Are you having trouble identifying faces or reading sentences on a page? Age-related macular degeneration is an eye condition that can make typical daily activities difficult. If you notice that your vision is getting fuzzy or blurry, or that your eyes have become super sensitive to light, you need to see your eye doctor.
Blurry vision is a key sign of age-related macular degeneration, and your eye doctor can diagnose and treat it in its early stages.
This is an eye illness that causes blindness. The disease blurs the sharp, middle part of your eyesight that helps your eyes focus when doing activities like driving or reading. It is the primary reason behind severe and lasting vision loss in people above 50 years of age.
This condition manifests in two types of AMD – dry and wet AMD. With dry AMD, you lose your central vision but retain your peripheral vision. On the other hand, wet AMD causes blood vessels to grow and leak fluid into your central vision, causing a blind spot in your field of sight.

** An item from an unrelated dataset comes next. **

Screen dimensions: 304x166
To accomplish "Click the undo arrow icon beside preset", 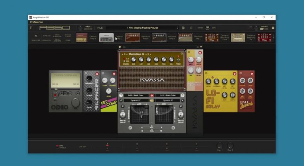I will (x=183, y=28).
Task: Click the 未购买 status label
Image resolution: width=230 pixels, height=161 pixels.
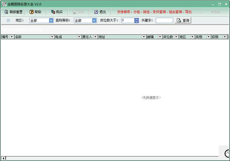Action: 215,12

You are at a higher risk of AMD if you are above 50 years, are Caucasian, are a woman, are a smoker, have heart disease, or high blood pressure.
Your eye doctor will examine your sight and also your retina to check for AMD if you are showing symptoms. He or she will check for small yellow deposits, known as drusen, below your retina. The yellow deposit is usually an early indication of the illness.

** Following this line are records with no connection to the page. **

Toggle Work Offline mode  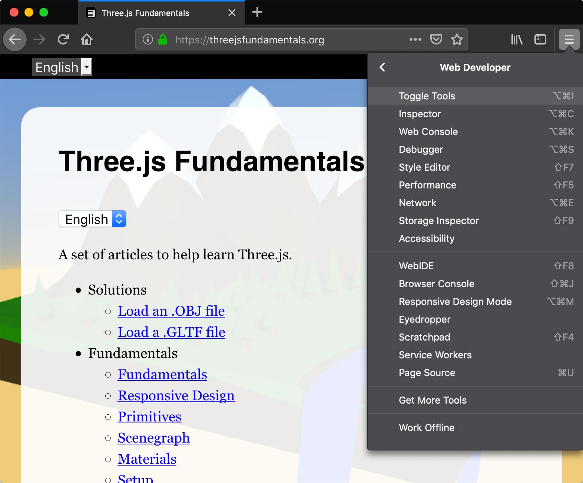(427, 428)
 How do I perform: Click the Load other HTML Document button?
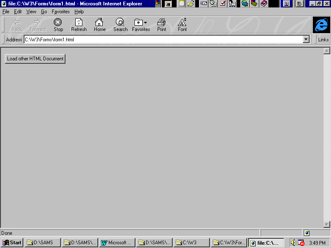click(x=35, y=59)
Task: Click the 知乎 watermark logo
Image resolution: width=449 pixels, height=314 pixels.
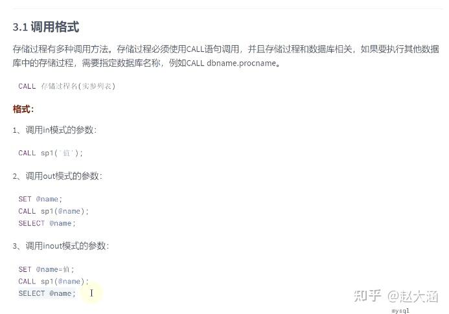Action: (x=367, y=296)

Your doctor may also ask you to observe a pattern of straight lines in a grid. If the straight lines seem wavy to you, you could be having macular degeneration. If your eye doctor thinks you have AMD, he or she may ask you to take one or both of the following tests:
Optical Coherence Tomography (OCT): OCT is a special scan that will show pictures of your retina. This way, your doctor can see whether your retina is damaged or if swelling from an earlier treatment is becoming better or worsening.
Fluorescein angiography: In this test, your doctor will inject a dye into your arm and follow it as it gets to your eye and moves through the retinal blood vessels. The pictures will show vessels that are leaking blood or fluid into your central vision or macula.
Currently, there is no treatment method for dry AMD. However, if your doctor diagnoses you with dry AMD, he or she will recommend minerals, vitamins, and other nutritional supplements that could benefit you. Likewise, eating eye-healthy meals such as leafy greens, fish, and yellow fruits and veggies, may help ease dry AMD symptoms.
For wet AMD, your doctor might prescribe anti-VEGF medications that reduce the number of abnormal blood vessels and slow any leakage from the vessels into your eye. Alternatively, your doctor may recommend laser surgery, which doctors use to treat some kinds of wet AMD. Laser treatment also decreases the number of irregular blood vessels and reduces their leaking.